Once mankind began following religious beliefs, our death is now viewed as the passage from one state of existence to another. With the founding of Catholicism by Jesus, being a loyal Jewish man, Christianity closely followed the Jewish beliefs when they adopted their burial rituals.
In the gospels, we read the details of how Lazarus’ body was wrapped in linen and laid in a closed tomb. In the discourse, we learn that even our Lord, Jesus, wept while Lazarus was entombed. The sadness of separation caused by our earthly death escapes no one, but our arrival on the other side, is greeted with joyful celebrations.
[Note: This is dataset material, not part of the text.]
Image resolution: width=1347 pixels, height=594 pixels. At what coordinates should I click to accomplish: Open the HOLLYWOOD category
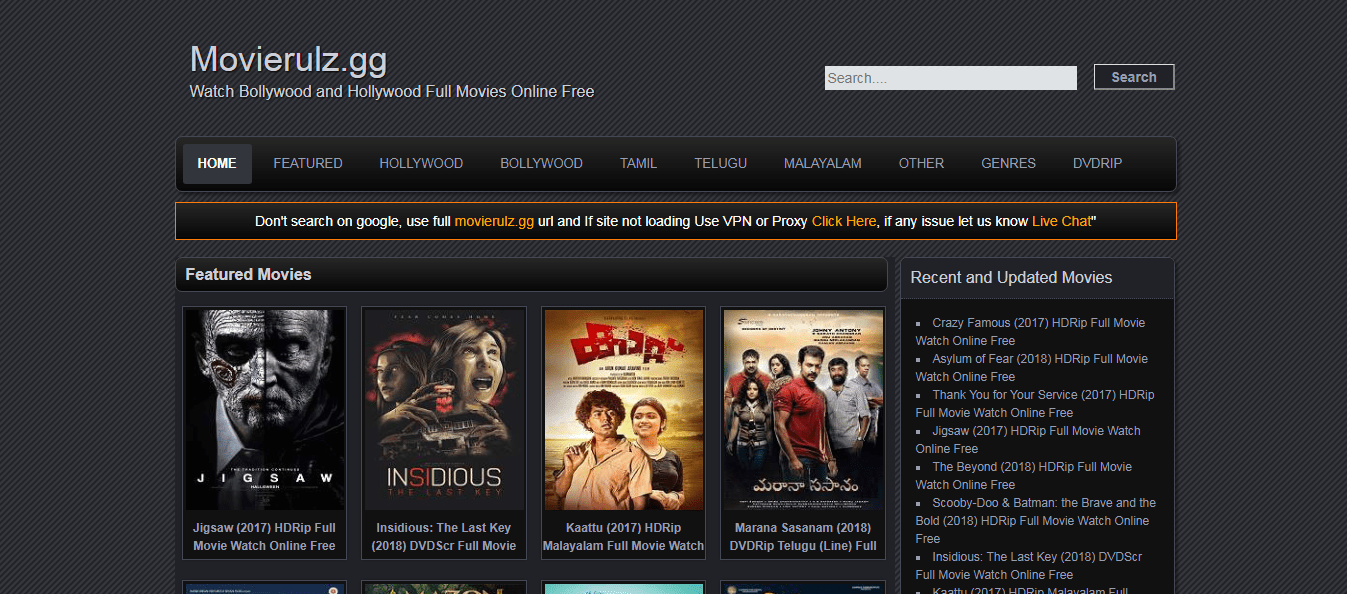click(x=421, y=164)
From the earliest beginning of the Christian church, our body was recognized as something special; being made in the likeness of God. This kinship is exactly why Jesus chose to participate in the entire human experience. With the Word made flesh, Jesus, was given the perspective of humanity’s earthly suffering. It is through His Passion we are positioned to better sympathize and rejoice in the depth of the God / man relationship.
It was some of the early Gentiles, converting from Paganism to Christianity, who brought over the practice of cremation as method of handling their dead. For some of the Jewish converts, this did not sit well, because of the belief that the soul would be reunited with the body on the last day; much like the example of Jesus’ body after his resurrection. In either case, it’s more about reverence than the destruction. Protecting and containing the remains of the body shows reverence to our “Earthly Temple to the Lord”.
Within the last century, the Catholic Church issued prescribed directions for the way our earthly remains should be handled. The burial of our bodies, especially in urban areas, has become a challenge. As more and more people were opting for cremation, Church leaders had to find a way to maintain the sanctity of our earthly body while providing options that solved the problems of available space.
In 1963, The Congregation for the Doctrine of Faith, spelled out what in Latin was “Piam et Constantem”, “Pious and Constant” which allowed for cremation to occur but with prescribed handling of the precious remains.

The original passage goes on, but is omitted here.